Now we have this category of “gay,” and all of us start thinking of ourselves as “straight,” whereas before there was no concept of “straight.”

you see how this argument works; i personally really like it, because it allows us to talk about “vampire-as-an-identity” – and by consequence about vampire communities or subcultures – without having to answer the tricky question of what “vampire-as-a-condition” actually ontologically is. furthermore this construction of new identities is a subject which i find intensely interesting, both academically and personally (as donor, otherkin, and queer transperson).

on the other hand, i want to remark on his response (in the first interview) when asked whether he interviewed donors. it’s becoming more and more obvious that he didn’t have more than casual contact with donors, and clearly didn’t include us in his research. we end up with the same issue i remarked upon earlier (scroll down to where i mention the “true true blood” article), that we have people talking about donors but not actually letting donors speak for themselves.

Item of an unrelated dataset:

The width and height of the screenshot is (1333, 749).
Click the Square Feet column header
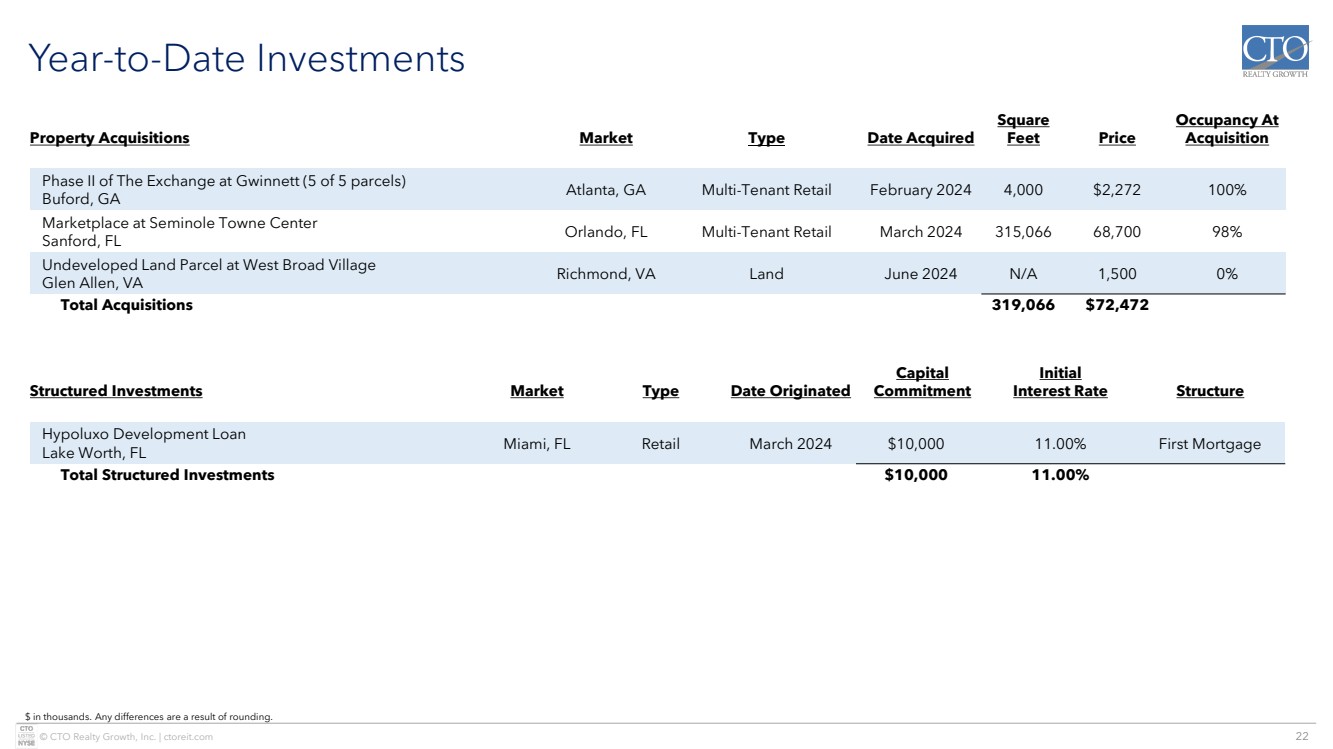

this is even more astounding as the basic concept of his book is to go out and talk to the communities, instead of relying on second-hand accounts. it’s even more astounding as overlooking a part of the community is one of the basic errors in ethnography. one of the classic examples is a researcher noting in his logbook that “everybody left to go hunting, and we were left alone in the village. only the women and children remained” (i forget who exactly it was, and the quote is paraphrased, sorry). it also makes me a bit angry, because those people which are excluded in that “everybody” (the women and children, the donors, the queer people, the trans-folk) become non-people, become people who don’t have an identity. and that is frankly something i’ve dealt with long enough.

perhaps i’m being hasty in my opinion on how he treats donors; as i said, i haven’t yet been able to read Vampires Today. maybe the bookstore could order it for me, i think i’ll have to go check it out. but so far i unfortunately haven’t seen anything which contradicts my opinion.

i originally wanted to write something about the recent public chat held by the VVC, but as this has already grown much longer than i intended i’m going to leave that for a future post.